In the fall of 1897, the town of Eastland was celebrating the laying of the cornerstone for a new courthouse.
At the proper moment in the ceremony, county officials began placing inside the cornerstone the usual assortment of items that custom dictates must be deposited inside such a vault.
Present that day was young Will Woods, whose father was playing in the town band for the occasion. Will happened to have a horned toad in his pocket.
Watching the proceedings, he felt compelled to contribute to the collection of memorabilia. He did, by dropping in his pet.

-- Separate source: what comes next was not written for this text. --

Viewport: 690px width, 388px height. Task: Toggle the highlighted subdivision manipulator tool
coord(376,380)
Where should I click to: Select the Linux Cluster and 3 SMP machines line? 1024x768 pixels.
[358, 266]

The cornerstone was capped and tapped into place. It would be 31 years before anyone would see its contents again.
In 1928 Eastland was preparing to tear down he old courthouse and build a new one. On February 28, a crowd of some 2,000 onlookers was on hand to see the old cornerstone opened.
Historian Edwin T. Cox, who was present, gave this account of what happened that day:
One end of a chain was fastened to the cornerstone, the other end to a tractor.

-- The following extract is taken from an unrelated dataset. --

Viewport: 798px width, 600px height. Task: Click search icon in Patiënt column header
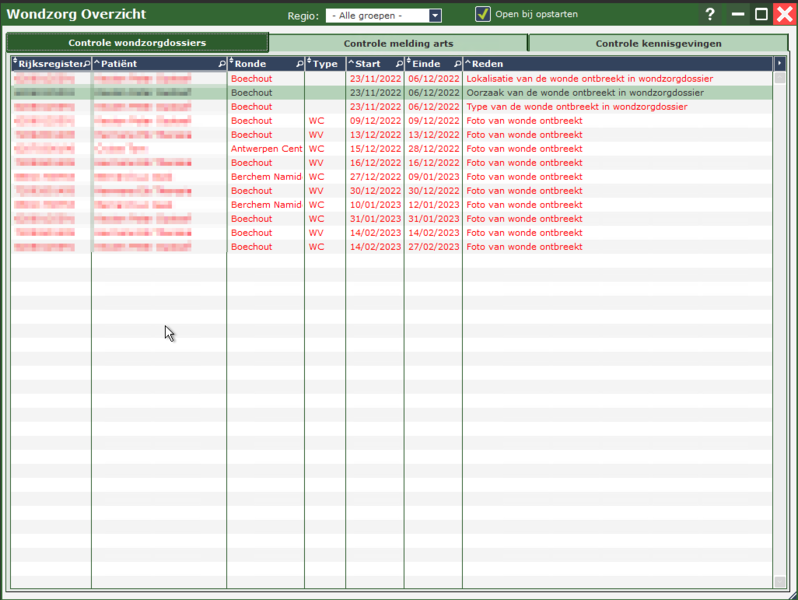pos(221,64)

Moments later the cornerstone was pulled free from the wall. County Judge S. Pritchard
reached into the small vault, removing a Bible and other items from their three-decade hiding place.
Again the hand was thrust into the opening.
This time the judge gingerly lifted out a flat, dust-covered toad, which he dangled aloft by a hind leg so all might see.
Suddenly the inert toad gave a convulsive shudder and began to swell up as it took a deep breath.
Without benefit of food, water, or fresh air, the spiny little fellow had endured for 31 years.
Now, through some strange circumstance it had come alive again!
The toad was immediately christened “Old Rip” in deference to the legend of Rip van Winkle, and as word spread, the publicity gate opened.
Once quiet Eastland became a seething mass of people wanting to see the frog. Reporters and photographers converged, and the wire services picked up every detail about the famous creature.
“Old Rip” had surpassed the achievement of the original Rip van Winkle who had slept a mere 20 years.
Will Woods, who had placed toad in the cornerstone, exhibited “Old Rip” on a tour of the United States.
In May of that year, “Old Rip” was invited to visit President Calvin Coolidge in the White House.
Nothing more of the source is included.